> _Exercise requirements_
Each line of the material beneath should be duplicated exactly.

BEGIN Given records

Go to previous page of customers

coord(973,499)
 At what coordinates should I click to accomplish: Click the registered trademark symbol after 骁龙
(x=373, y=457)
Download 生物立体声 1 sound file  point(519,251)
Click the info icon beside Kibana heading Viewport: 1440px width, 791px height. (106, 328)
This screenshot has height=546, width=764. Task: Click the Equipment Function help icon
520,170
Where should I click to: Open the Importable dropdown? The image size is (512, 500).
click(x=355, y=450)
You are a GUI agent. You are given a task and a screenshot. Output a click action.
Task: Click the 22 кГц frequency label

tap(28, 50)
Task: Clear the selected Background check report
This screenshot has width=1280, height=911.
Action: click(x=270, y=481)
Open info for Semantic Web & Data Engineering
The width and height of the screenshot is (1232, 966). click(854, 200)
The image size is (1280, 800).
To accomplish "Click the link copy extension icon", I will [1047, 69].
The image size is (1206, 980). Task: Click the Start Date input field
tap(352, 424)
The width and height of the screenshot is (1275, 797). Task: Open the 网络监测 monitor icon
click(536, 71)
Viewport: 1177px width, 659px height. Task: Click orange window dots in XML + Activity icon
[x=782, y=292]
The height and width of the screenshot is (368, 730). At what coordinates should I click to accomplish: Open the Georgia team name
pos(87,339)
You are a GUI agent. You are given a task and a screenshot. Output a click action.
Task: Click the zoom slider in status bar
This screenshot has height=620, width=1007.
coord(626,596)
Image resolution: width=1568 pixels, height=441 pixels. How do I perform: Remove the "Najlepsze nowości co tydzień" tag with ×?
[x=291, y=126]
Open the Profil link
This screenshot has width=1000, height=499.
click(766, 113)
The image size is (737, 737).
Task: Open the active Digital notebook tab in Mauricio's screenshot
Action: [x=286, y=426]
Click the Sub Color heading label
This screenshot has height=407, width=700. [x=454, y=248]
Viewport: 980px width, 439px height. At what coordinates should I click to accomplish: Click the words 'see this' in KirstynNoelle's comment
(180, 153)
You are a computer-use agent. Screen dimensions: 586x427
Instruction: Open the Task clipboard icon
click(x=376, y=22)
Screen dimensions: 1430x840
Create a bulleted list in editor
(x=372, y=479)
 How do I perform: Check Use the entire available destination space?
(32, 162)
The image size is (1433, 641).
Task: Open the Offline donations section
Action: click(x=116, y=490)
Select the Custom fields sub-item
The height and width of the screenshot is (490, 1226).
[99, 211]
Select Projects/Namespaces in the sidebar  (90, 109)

END Given records

> _The answer_
Go to previous page of customers

coord(973,499)
 At what coordinates should I click to accomplish: Click the registered trademark symbol after 骁龙
(x=373, y=457)
Download 生物立体声 1 sound file  point(519,251)
Click the info icon beside Kibana heading Viewport: 1440px width, 791px height. (106, 328)
This screenshot has height=546, width=764. Task: Click the Equipment Function help icon
520,170
Where should I click to: Open the Importable dropdown? The image size is (512, 500).
click(x=355, y=450)
You are a GUI agent. You are given a task and a screenshot. Output a click action.
Task: Click the 22 кГц frequency label

tap(28, 50)
Task: Clear the selected Background check report
This screenshot has width=1280, height=911.
Action: click(x=270, y=481)
Open info for Semantic Web & Data Engineering
The width and height of the screenshot is (1232, 966). click(854, 200)
The image size is (1280, 800).
To accomplish "Click the link copy extension icon", I will [1047, 69].
The image size is (1206, 980). Task: Click the Start Date input field
tap(352, 424)
The width and height of the screenshot is (1275, 797). Task: Open the 网络监测 monitor icon
click(536, 71)
Viewport: 1177px width, 659px height. Task: Click orange window dots in XML + Activity icon
[x=782, y=292]
The height and width of the screenshot is (368, 730). At what coordinates should I click to accomplish: Open the Georgia team name
pos(87,339)
You are a GUI agent. You are given a task and a screenshot. Output a click action.
Task: Click the zoom slider in status bar
This screenshot has height=620, width=1007.
coord(626,596)
Image resolution: width=1568 pixels, height=441 pixels. How do I perform: Remove the "Najlepsze nowości co tydzień" tag with ×?
[x=291, y=126]
Open the Profil link
This screenshot has width=1000, height=499.
click(766, 113)
The image size is (737, 737).
Task: Open the active Digital notebook tab in Mauricio's screenshot
Action: [x=286, y=426]
Click the Sub Color heading label
This screenshot has height=407, width=700. [x=454, y=248]
Viewport: 980px width, 439px height. At what coordinates should I click to accomplish: Click the words 'see this' in KirstynNoelle's comment
(180, 153)
You are a computer-use agent. Screen dimensions: 586x427
Instruction: Open the Task clipboard icon
click(x=376, y=22)
Screen dimensions: 1430x840
Create a bulleted list in editor
(x=372, y=479)
 How do I perform: Check Use the entire available destination space?
(32, 162)
The image size is (1433, 641).
Task: Open the Offline donations section
Action: click(x=116, y=490)
Select the Custom fields sub-item
The height and width of the screenshot is (490, 1226).
[99, 211]
Select Projects/Namespaces in the sidebar  (90, 109)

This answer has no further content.